→ **Work instruction**
In the records below, find the line with "Task: Click the Success output label" and the line with "706x448 pixels.". Print both exactly, along with every line between them, and no other line.

→ **Excerpted data**
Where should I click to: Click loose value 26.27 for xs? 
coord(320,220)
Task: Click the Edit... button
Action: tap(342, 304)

* * *

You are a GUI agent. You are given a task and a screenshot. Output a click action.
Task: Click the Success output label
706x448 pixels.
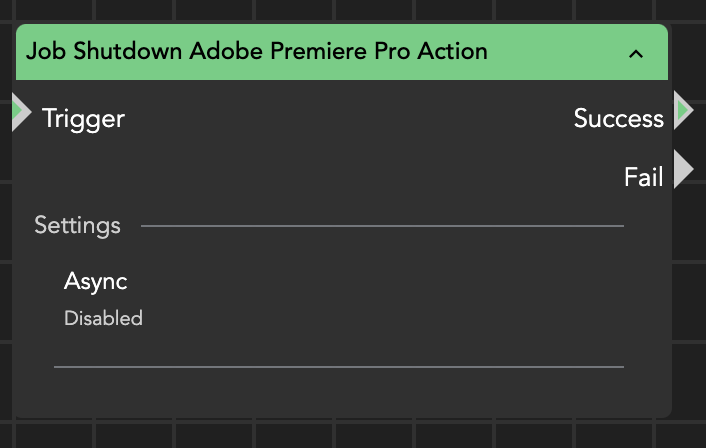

* * *

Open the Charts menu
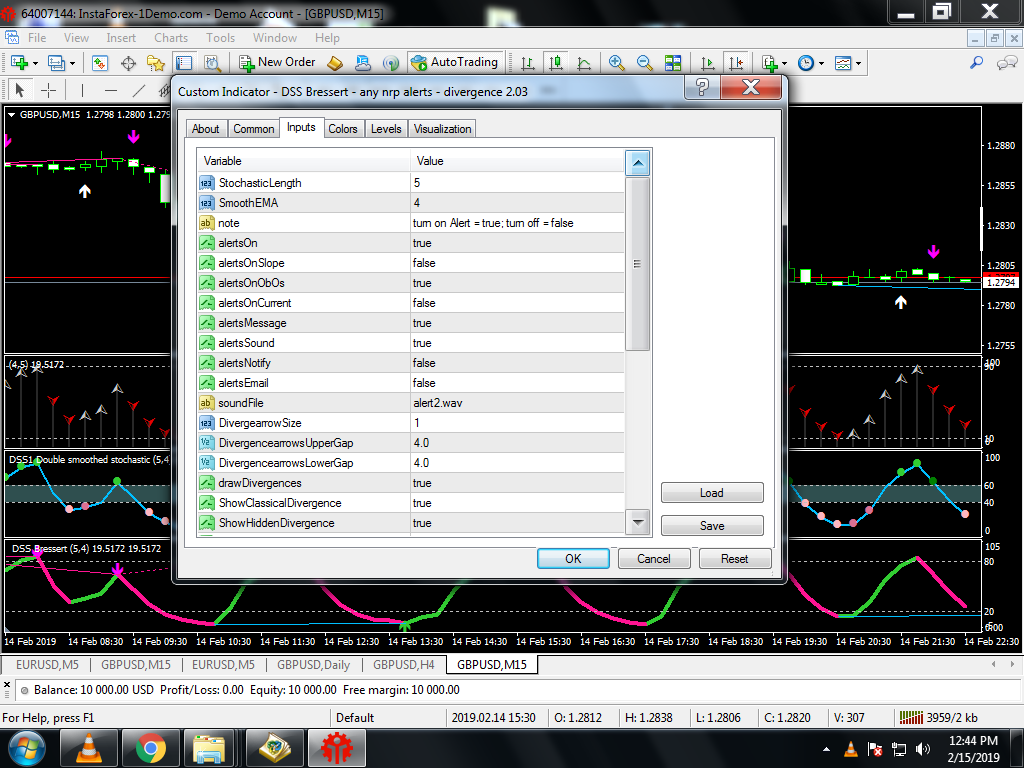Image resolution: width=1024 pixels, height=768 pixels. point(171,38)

→ **Solution to this task**
Task: Click the Success output label
706x448 pixels.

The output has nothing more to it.